Évidemment, je ne dis pas à chacun·e de mes interlocuteurs·trices que je suis en psychiatrie parce que j’ai pété une durite et que je n’arrive pas à fonctionner normalement : que je dois réapprendre des milliers de choses qui leur semblent pourtant d’une facilité déconcertante. Comment on fait pour gérer la colère ? Comment on fait pour ne pas être dans le surattachement ? C’est quoi, une peur abandonnique ? Mais je suis là, et pas ailleurs, en train de me dorer la pilule : la pilule c’est 5 fois par jour pour éviter les grandes larmes et les idées noires qui m’assaillent.
En parler
Je crois que c’est important pour moi, cette vérité, ou cette semi-vérité. C’est un peu me réapproprier mon discours sur la santé mentale, tout en restant suffisamment pudique pour ne pas être confrontée, ni confronter l’autre, au mal-être infini qui submerge et emporte tout. «Pour une durée indéterminée…» Et voilà, les bases sont posées. On y est pour un moment, on sait tous·tes plus ou moins de quoi il est question et surtout : on sait que c’est grave.

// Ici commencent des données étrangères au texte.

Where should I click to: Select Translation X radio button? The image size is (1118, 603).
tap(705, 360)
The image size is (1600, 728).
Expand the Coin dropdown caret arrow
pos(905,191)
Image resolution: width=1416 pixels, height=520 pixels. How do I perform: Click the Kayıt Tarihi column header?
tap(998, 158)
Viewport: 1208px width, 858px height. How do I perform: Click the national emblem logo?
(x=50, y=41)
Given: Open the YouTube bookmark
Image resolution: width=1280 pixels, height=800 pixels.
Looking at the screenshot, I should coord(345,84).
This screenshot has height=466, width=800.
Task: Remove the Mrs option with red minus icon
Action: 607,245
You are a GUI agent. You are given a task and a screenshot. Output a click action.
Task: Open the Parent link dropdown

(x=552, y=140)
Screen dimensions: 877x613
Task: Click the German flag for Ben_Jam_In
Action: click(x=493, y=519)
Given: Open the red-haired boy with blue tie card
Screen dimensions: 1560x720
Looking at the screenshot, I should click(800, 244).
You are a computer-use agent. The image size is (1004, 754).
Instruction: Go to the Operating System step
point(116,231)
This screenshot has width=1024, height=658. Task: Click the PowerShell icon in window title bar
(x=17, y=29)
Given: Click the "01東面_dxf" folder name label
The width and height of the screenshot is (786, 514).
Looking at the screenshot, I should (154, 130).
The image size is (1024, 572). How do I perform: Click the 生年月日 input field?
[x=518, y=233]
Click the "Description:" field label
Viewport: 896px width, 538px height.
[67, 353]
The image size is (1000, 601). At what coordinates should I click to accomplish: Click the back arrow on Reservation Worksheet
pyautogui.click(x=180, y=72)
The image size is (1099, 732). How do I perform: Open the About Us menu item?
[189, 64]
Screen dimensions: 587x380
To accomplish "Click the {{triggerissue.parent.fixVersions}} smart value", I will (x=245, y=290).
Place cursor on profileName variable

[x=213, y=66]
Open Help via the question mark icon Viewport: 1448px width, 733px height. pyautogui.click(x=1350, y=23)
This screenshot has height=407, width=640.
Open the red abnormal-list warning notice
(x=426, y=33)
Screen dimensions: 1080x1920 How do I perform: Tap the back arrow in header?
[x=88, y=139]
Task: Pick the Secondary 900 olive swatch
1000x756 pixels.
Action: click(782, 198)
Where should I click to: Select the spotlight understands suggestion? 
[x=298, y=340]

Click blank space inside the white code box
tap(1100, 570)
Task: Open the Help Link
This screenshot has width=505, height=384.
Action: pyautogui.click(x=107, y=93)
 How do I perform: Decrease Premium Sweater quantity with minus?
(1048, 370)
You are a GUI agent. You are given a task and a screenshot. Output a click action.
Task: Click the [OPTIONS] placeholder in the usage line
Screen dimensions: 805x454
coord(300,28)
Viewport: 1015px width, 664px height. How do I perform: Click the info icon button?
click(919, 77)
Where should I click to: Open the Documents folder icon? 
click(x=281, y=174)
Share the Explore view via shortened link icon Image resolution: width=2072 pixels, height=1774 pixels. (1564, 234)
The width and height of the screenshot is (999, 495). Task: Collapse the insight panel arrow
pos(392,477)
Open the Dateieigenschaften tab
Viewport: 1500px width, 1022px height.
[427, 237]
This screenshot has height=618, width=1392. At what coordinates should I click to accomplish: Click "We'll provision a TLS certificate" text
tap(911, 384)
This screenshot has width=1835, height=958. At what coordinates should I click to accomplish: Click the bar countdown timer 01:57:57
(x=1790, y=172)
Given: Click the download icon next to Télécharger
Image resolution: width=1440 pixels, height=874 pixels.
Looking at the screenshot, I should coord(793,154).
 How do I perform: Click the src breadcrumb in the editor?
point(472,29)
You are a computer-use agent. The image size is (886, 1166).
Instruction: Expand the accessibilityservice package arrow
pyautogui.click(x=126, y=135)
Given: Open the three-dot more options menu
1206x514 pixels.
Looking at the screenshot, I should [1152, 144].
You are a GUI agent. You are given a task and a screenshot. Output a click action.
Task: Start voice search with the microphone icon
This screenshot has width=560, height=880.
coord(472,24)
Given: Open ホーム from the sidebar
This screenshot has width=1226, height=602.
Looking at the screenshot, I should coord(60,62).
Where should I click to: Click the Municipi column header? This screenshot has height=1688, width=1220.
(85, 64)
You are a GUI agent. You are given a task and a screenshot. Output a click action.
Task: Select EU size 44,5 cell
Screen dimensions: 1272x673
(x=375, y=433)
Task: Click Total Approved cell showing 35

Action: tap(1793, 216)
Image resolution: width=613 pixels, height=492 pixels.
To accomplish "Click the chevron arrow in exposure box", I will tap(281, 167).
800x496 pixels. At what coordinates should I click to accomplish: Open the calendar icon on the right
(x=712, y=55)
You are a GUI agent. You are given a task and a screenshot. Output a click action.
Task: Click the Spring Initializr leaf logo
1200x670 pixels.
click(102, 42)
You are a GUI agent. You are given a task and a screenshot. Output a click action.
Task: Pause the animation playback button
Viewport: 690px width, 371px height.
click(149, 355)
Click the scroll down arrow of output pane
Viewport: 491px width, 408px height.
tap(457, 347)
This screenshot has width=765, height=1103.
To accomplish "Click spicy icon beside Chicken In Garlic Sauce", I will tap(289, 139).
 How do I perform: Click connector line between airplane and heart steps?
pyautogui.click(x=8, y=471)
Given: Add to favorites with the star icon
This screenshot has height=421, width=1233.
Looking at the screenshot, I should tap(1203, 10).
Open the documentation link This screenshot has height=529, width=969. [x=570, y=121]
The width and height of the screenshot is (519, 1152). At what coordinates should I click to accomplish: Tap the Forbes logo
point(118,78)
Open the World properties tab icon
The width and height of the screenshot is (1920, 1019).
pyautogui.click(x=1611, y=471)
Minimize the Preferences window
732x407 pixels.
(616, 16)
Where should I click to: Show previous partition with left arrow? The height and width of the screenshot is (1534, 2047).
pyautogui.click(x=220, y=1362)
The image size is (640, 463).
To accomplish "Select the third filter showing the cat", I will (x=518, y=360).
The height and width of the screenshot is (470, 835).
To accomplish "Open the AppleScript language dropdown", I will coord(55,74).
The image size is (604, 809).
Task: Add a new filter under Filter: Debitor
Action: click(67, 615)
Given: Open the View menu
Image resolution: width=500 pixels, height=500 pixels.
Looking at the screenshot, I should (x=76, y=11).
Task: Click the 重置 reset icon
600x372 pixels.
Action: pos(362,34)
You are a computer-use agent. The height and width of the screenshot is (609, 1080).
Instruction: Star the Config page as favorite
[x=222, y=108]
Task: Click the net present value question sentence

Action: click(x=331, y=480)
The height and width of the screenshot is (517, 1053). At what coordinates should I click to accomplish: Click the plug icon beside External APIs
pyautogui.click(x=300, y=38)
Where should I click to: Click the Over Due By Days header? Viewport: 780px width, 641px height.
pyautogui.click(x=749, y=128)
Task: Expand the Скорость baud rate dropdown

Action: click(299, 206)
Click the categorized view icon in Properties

Cette pudeur vis-à-vis de la santé mentale, c’est elle qui fait que l’on minimise en permanence la gravité du mal. Mais finalement, moi, je préfèrerais me péter une cheville que me jeter du quatrième étage parce que je supporte plus la vie. Il y a peu j’ai dit « je crois que je suis malade » et ça a fait rire mon entourage : je parlais d’un rhume, ou d’un début de grippe. Mais je suis malade, probablement depuis des années. Si même nous, en tant que malades ou patient·es d’institutions psychiatriques – on pourra parler de la psychiatrie comme institution un autre jour – nous minimisons nos symptômes, nos ressentis, nos vécus, alors la dépression, les troubles de l’humeur et finalement tous les troubles mentaux, resteront le luxe de celleux qui s’écoutent trop.
Celleux qui s’écoutent trop
La psychiatrie est un luxe de riches, nous en avons déjà parlé, mais un des lieux communs sur la maladie mentale, c’est de dire que c’est à force de trop s’écouter qu’on fait des symptômes, des petites variations de l’humeur qui, finalement, seraient communes à tous·tes. S’il y a bien une chose que j’ai comprise de mes années de thérapie, c’est qu’on ne s’écoute finalement jamais assez. Si je m’étais davantage écoutée, j’aurais compris que ce n’était pas une dépression saisonnière et qu’il ne me faudrait pas que du sport à outrance et un peu de vitamine D pour me guérir cette fois. Si je m’étais écoutée, j’aurais pu dire à mon entourage où j’en étais réellement de ma santé mentale, j’aurais pu ne pas me voiler la face en faisant comme si tout allait bien. Le monde ira mieux lorsque les gens s’écouteront davantage et seront en mesure d’identifier leurs émotions et d’avoir des ressources pour les vivre pleinement.
S’écouter, être écouté·es et se parler, parler vraiment, de santé mentale sont deux choses qui nous permettront collectivement d’aller vers un mieux-être qui ne relève pas du développement personnel mais d’un choix politique en matière de santé mentale qu’il est urgent de faire dans un climat où tout est dépressiogène et anxiogène. Le monde va mal, essayons de tenir le choc collectivement.